━━━━━ PROVIDED DATA

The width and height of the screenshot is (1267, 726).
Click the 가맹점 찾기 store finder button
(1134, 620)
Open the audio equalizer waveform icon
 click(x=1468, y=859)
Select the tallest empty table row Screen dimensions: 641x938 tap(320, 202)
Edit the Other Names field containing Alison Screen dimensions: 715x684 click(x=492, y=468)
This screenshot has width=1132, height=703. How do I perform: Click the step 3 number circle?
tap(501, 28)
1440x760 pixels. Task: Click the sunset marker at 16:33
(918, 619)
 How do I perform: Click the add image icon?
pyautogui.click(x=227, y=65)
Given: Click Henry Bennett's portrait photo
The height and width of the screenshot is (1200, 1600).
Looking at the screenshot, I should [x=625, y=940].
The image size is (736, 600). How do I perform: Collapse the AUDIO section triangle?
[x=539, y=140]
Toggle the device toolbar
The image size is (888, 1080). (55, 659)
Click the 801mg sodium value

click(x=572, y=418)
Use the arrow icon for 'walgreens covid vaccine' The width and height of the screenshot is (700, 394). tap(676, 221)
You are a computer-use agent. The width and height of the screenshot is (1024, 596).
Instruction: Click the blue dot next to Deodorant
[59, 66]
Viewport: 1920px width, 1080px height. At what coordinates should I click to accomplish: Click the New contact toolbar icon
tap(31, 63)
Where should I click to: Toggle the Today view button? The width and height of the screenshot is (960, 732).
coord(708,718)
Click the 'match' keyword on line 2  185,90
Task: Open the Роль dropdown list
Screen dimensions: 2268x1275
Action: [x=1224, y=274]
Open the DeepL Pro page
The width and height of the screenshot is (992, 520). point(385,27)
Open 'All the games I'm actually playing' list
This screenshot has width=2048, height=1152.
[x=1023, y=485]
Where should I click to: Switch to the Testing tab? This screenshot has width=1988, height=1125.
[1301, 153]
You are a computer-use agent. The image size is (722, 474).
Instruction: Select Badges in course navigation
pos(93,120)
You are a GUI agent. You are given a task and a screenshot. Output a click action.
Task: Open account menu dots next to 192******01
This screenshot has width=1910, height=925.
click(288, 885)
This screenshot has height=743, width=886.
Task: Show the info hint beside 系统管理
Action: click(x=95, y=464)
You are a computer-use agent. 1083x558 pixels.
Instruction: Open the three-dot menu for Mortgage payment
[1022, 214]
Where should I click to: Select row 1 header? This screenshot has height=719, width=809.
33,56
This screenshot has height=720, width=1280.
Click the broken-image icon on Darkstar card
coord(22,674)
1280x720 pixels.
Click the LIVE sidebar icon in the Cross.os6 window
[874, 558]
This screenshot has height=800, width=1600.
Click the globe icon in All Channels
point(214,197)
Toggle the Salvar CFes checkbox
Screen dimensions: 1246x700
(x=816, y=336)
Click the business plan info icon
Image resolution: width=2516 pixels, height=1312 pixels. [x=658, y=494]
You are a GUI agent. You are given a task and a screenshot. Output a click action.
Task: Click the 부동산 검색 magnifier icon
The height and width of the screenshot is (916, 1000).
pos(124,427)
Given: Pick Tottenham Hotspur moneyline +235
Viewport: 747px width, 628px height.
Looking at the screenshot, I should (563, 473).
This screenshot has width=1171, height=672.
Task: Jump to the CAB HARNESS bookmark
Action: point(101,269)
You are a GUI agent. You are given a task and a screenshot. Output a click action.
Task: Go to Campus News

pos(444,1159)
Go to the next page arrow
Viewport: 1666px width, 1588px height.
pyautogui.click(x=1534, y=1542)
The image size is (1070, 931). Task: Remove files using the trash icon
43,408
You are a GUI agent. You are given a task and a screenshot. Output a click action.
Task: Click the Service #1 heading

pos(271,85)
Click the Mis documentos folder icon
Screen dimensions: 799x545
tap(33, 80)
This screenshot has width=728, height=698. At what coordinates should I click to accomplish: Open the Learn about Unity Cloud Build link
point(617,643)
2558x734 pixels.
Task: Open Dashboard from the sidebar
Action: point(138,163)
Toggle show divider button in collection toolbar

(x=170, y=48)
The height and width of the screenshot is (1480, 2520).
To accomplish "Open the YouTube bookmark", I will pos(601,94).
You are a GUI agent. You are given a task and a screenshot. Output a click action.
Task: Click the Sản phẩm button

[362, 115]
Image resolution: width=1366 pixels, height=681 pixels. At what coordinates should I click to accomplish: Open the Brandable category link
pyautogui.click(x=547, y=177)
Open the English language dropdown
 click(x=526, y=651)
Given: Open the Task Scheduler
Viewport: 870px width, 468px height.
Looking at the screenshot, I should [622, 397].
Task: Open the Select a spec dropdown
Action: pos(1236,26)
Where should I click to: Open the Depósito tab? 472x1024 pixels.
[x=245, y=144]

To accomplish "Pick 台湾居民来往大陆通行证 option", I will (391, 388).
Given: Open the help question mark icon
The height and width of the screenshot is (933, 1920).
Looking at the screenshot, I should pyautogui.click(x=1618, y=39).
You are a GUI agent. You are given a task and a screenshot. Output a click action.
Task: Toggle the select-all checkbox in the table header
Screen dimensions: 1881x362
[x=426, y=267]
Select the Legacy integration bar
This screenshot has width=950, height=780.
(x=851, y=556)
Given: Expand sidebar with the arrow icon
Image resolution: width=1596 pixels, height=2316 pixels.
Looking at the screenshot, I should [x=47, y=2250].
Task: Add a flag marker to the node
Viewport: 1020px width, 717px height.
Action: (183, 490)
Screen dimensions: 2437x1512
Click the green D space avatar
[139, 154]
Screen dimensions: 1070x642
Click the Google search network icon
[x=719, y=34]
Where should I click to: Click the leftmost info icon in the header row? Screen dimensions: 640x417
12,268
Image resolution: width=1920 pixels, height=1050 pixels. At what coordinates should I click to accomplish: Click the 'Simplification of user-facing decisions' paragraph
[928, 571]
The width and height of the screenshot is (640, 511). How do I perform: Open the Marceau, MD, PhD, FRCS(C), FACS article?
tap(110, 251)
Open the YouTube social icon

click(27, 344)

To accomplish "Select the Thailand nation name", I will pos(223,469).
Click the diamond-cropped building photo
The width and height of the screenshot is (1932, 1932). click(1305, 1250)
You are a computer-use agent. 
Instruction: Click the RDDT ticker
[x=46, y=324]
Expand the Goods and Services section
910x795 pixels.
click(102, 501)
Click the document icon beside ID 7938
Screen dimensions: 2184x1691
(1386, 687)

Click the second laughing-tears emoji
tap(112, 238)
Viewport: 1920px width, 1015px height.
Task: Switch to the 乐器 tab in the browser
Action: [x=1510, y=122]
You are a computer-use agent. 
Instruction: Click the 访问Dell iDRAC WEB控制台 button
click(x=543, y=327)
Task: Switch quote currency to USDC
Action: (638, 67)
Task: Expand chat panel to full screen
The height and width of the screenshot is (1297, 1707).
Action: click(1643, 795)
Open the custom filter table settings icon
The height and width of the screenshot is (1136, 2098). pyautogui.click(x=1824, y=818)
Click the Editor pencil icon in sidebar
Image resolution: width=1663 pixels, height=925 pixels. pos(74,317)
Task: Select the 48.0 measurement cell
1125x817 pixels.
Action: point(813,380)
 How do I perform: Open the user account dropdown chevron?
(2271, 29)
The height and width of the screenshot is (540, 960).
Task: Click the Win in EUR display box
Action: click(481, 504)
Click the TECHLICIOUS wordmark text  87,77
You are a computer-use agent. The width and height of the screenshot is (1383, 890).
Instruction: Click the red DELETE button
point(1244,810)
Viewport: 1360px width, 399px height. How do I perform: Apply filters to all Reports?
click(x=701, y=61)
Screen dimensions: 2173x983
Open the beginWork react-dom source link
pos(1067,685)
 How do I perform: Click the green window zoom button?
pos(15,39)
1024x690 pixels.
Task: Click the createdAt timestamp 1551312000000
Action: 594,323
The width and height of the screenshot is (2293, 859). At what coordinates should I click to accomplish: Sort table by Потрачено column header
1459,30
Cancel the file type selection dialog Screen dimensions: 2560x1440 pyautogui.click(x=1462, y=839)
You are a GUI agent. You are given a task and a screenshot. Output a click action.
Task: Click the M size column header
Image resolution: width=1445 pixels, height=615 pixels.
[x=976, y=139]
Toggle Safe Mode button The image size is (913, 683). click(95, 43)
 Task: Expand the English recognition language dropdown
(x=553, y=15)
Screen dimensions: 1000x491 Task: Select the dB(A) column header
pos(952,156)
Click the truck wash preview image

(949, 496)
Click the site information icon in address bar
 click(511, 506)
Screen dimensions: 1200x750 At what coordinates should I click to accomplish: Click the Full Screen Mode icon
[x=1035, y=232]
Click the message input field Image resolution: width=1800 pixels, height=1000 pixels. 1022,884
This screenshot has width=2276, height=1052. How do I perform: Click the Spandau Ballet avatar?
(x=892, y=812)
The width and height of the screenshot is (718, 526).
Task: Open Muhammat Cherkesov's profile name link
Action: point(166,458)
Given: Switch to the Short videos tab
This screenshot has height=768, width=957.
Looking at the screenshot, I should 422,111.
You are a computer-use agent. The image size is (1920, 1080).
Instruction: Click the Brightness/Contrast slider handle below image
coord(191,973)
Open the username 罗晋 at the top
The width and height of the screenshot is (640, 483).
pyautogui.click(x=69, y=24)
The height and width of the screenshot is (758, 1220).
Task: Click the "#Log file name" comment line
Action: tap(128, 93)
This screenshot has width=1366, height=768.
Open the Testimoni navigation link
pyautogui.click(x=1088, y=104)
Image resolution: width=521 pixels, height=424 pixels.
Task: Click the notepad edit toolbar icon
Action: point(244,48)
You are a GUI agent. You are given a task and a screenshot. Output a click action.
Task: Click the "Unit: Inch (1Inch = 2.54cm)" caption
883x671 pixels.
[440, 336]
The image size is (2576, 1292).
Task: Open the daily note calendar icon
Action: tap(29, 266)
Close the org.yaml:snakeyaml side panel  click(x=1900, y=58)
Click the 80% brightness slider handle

━━━━━━━━━━

§ PROBLEM TO WORK ON
Print the material again exactly, from the line with "The height and width of the screenshot is (1480, 2520)." up to and including the line with "should pyautogui.click(x=1618, y=39).".

§ RESULT FOR THIS TASK
The height and width of the screenshot is (1480, 2520).
To accomplish "Open the YouTube bookmark", I will pos(601,94).
You are a GUI agent. You are given a task and a screenshot. Output a click action.
Task: Click the Sản phẩm button

[362, 115]
Image resolution: width=1366 pixels, height=681 pixels. At what coordinates should I click to accomplish: Open the Brandable category link
pyautogui.click(x=547, y=177)
Open the English language dropdown
 click(x=526, y=651)
Given: Open the Task Scheduler
Viewport: 870px width, 468px height.
Looking at the screenshot, I should [622, 397].
Task: Open the Select a spec dropdown
Action: pos(1236,26)
Where should I click to: Open the Depósito tab? 472x1024 pixels.
[x=245, y=144]

To accomplish "Pick 台湾居民来往大陆通行证 option", I will (391, 388).
Given: Open the help question mark icon
The height and width of the screenshot is (933, 1920).
Looking at the screenshot, I should pyautogui.click(x=1618, y=39).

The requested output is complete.